RangeError: Maximum call stack size exceeded.

For us it’s happening on iOS, both in the simulator and on device. RN 0.68, Intercom 4.0.1.


Any update on this issue? It’s marked as solved, but it doesn’t look solved!


Any update on this issue? It’s marked as solved, but it doesn’t look solved!

I have yet to try it myself, but it does look like they have merged a pull request that fixes the infite loop issue in their latest release of react-native (5.0.0).


Hey everyone!

 

Just wanted to leave a reply here in case anyone is still experiencing this issue. The issue was resolved as the PR here was merged. If you use a version 5.0.0 or newer, you will not experience this issue any longer.


Hi everyone!

We are getting this same error on our platform, and we use intercom web messenger for our react web app, instead of react-native (which is what this comment section is about). 

We used the javascript snippet to install intercom messenger into our web app. When we look at the stack trace, it’s difficult for us to pin down the cause of the error because the stack trace shows minified intercom code. 

I was wondering if anyone has received the same error on intercom web messenger. 

Thanks in advance!


This error often happens when the function reference passed to removeEventListener doesn't match the one used in addEventListener, especially if it's an anonymous or inline function. Ensuring you're storing the listener in a variable before attaching and removing it usually solves the issue. For more helpful coding practices and debugging tips, this visit site might be worth checking out.


 

This error often happens when the function reference passed to removeEventListener doesn't match the one used in addEventListener, especially if it's an anonymous or inline function.

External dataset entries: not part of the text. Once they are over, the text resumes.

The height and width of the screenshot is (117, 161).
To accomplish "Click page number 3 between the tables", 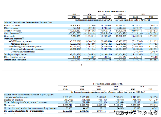I will click(x=81, y=65).
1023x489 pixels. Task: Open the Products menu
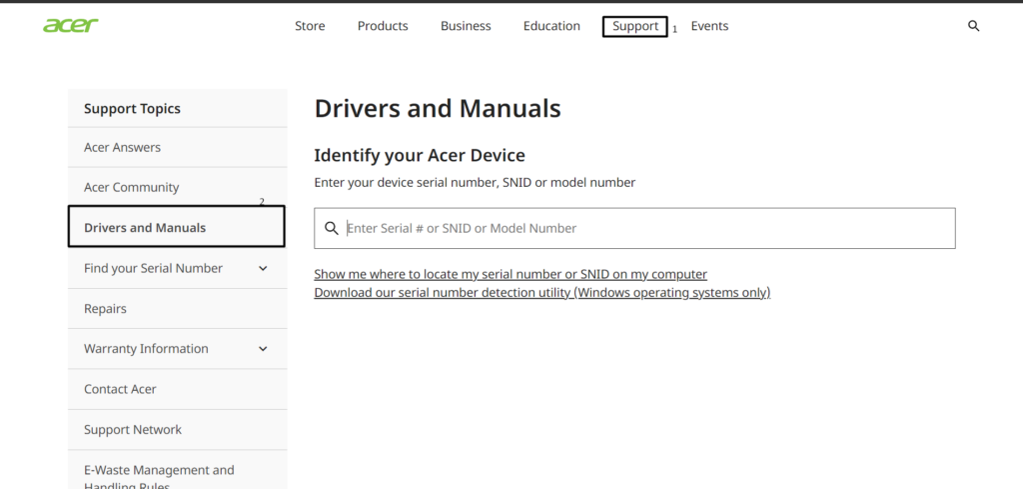[x=383, y=26]
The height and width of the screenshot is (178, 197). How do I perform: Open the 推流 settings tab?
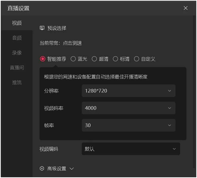(17, 82)
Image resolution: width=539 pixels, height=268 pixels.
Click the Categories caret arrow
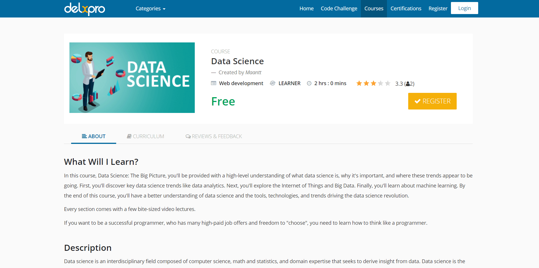point(164,9)
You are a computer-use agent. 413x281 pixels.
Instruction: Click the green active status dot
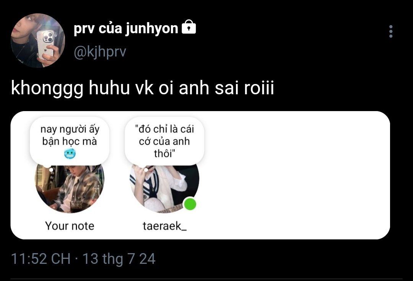[x=189, y=204]
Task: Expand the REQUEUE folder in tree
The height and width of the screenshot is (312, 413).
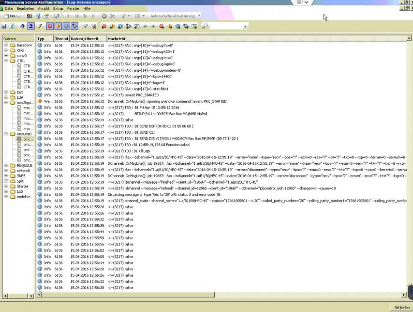Action: click(6, 165)
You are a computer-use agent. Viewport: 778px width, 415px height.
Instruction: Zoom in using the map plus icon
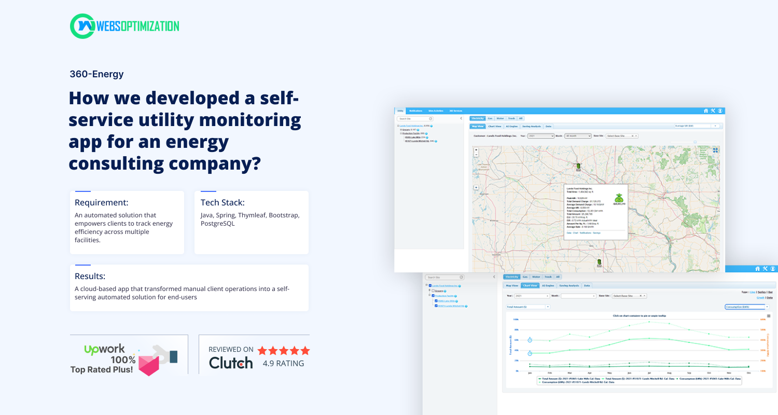(476, 150)
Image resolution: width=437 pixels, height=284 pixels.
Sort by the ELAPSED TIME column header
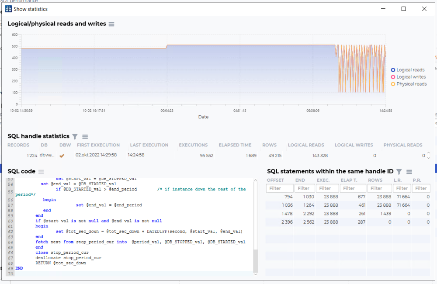(235, 145)
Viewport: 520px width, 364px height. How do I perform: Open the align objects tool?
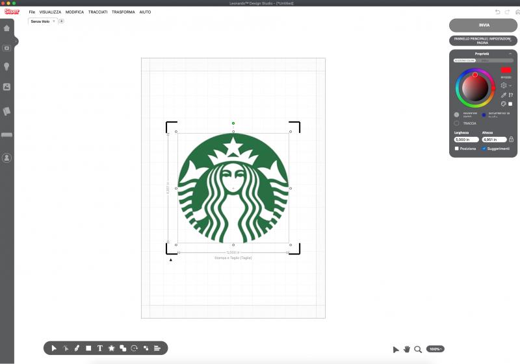[157, 348]
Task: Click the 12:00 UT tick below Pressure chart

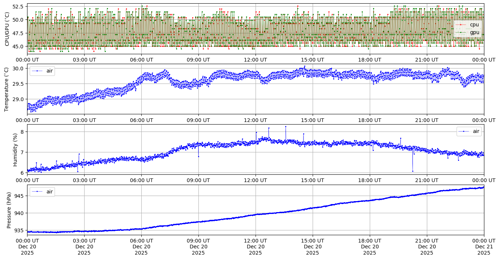Action: (x=255, y=240)
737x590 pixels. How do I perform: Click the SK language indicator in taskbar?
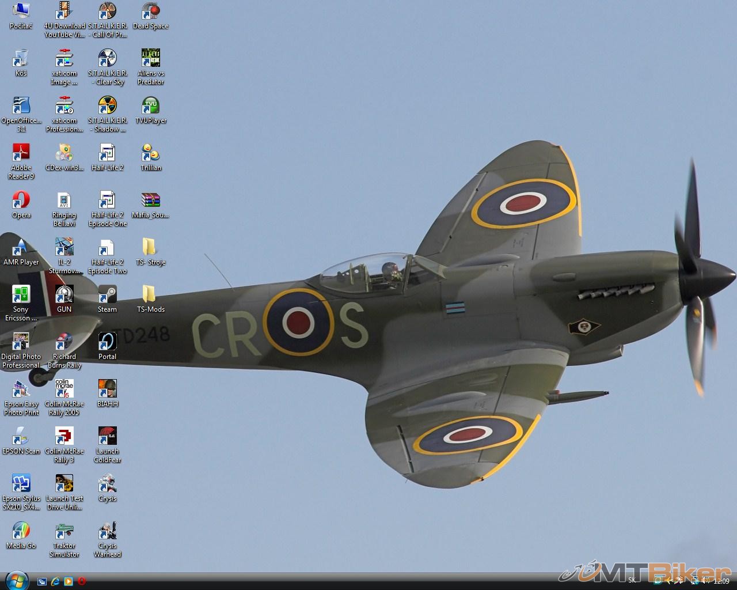click(632, 581)
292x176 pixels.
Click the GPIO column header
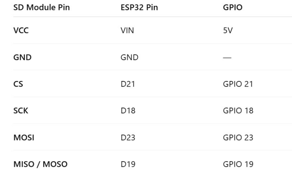point(232,7)
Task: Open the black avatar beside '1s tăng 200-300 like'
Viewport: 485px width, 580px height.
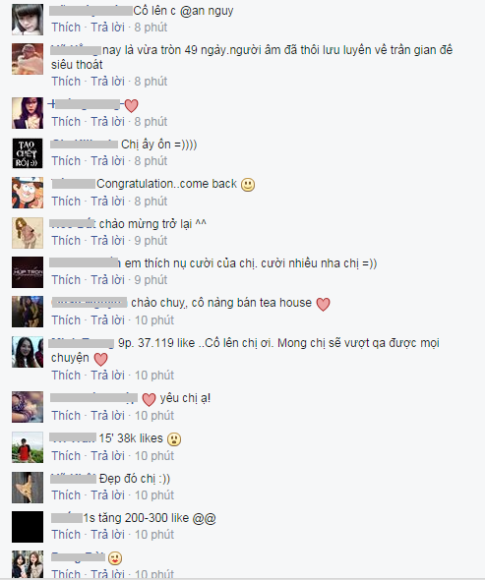Action: (28, 527)
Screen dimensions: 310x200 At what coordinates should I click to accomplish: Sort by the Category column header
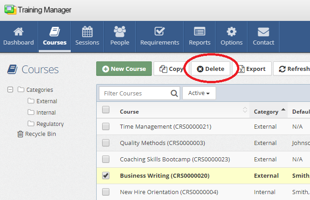[x=266, y=111]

Ensuring you're storing the listener in a variable before attaching and removing it usually solves the issue. For more helpful coding practices and debugging tips, this visit site might be worth checking out.

The intercom javascript snippet installs into intercom into our platform. I noticed that it does have an addEventListener function. And the function we pass to the addEventListener function is already defined as a variable, before we pass it into the addEventListener function.

The snippet does not have a removeEventListener function...


Hey ​@Wandile Nyembe, Emily here from Support Engineering at Intercom 👋🏼

 

The Intercom JavaScript snippet does not provide a built-in removeEventListener function for its event callbacks. Instead, event callbacks like onHide are registered using the Intercom JavaScript API after the messenger is fully loaded.

 

The documentation and examples focus on registering callbacks (e.g., window.Intercom('onHide', callback)), but do not mention a way to remove or unregister these callbacks once set.